## Opdrachten
1. Schrijf uit de tekst over de start van de voeding letterlijk het stuk over dat opent met de woorden "De start van" en sluit met "hij / zij sondevoeding.".
2. Leg in één tot drie zinnen uit waarom u volgens de tekst over de start van de voeding langs de lippen van de baby kunt strijken.
3. Wanneer plaatst u volgens de tekst over de start van de voeding de tepel of speen in de mond van de baby?

## Aangeleverde tekst

De start van de voeding
Om goed te kunnen zuigen is de tepelzoekreflex een voorwaarde. Bereid uw baby voor op de voeding door rustig met de tepel of speen van het oor naar het mondje te strijken om zoekgedrag uit te lokken. Ook kunt u langs de lippen strijken, zo stimuleert u uw baby om zijn mondje te openen en zelf de tepel of speen in de mond te nemen. Geef uw baby de gelegenheid om te reageren. Plaats de tepel/speen alléén in de mond als uw baby er aan toe is om te zuigen (mond open en tong laag). Zorg ervoor dat de tepel in z’n geheel in de mond wordt genomen of dat de speen tot aan het dikke/brede gedeelte in de mond komt. Opent uw baby de mond niet na een paar keer proberen, dan is uw baby er nu niet aan toe om zelf te drinken en krijgt hij / zij sondevoeding.

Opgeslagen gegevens

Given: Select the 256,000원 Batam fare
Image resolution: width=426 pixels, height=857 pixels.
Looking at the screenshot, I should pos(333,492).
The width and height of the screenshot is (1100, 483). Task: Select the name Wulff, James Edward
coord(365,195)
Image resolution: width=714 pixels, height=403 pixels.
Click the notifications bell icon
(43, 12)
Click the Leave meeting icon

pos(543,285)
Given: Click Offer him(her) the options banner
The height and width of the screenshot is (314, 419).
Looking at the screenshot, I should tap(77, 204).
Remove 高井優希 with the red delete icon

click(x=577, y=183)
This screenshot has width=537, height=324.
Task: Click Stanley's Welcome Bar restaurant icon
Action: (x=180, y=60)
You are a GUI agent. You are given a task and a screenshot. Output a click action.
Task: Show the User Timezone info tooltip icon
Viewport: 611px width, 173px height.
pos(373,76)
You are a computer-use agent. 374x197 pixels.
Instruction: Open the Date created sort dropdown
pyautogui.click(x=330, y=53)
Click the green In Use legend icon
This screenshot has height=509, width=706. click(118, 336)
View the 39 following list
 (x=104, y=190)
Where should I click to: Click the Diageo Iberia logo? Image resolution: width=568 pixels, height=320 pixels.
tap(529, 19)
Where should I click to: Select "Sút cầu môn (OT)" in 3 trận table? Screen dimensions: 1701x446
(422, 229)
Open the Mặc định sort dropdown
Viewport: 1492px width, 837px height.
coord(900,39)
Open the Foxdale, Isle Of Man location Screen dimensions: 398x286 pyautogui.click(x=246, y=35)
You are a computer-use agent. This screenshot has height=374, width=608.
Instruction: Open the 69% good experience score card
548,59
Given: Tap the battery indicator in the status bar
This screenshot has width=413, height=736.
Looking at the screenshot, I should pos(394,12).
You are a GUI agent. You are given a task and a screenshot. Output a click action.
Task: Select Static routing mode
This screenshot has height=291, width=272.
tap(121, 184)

## Oplossingen
1.
De start van de voeding
Om goed te kunnen zuigen is de tepelzoekreflex een voorwaarde. Bereid uw baby voor op de voeding door rustig met de tepel of speen van het oor naar het mondje te strijken om zoekgedrag uit te lokken. Ook kunt u langs de lippen strijken, zo stimuleert u uw baby om zijn mondje te openen en zelf de tepel of speen in de mond te nemen. Geef uw baby de gelegenheid om te reageren. Plaats de tepel/speen alléén in de mond als uw baby er aan toe is om te zuigen (mond open en tong laag). Zorg ervoor dat de tepel in z’n geheel in de mond wordt genomen of dat de speen tot aan het dikke/brede gedeelte in de mond komt. Opent uw baby de mond niet na een paar keer proberen, dan is uw baby er nu niet aan toe om zelf te drinken en krijgt hij / zij sondevoeding.

2. Zo stimuleert u de baby om het mondje te openen. De baby neemt dan zelf de tepel of speen in de mond.

3. Alleen als de baby eraan toe is om te zuigen, dus met de mond open en de tong laag.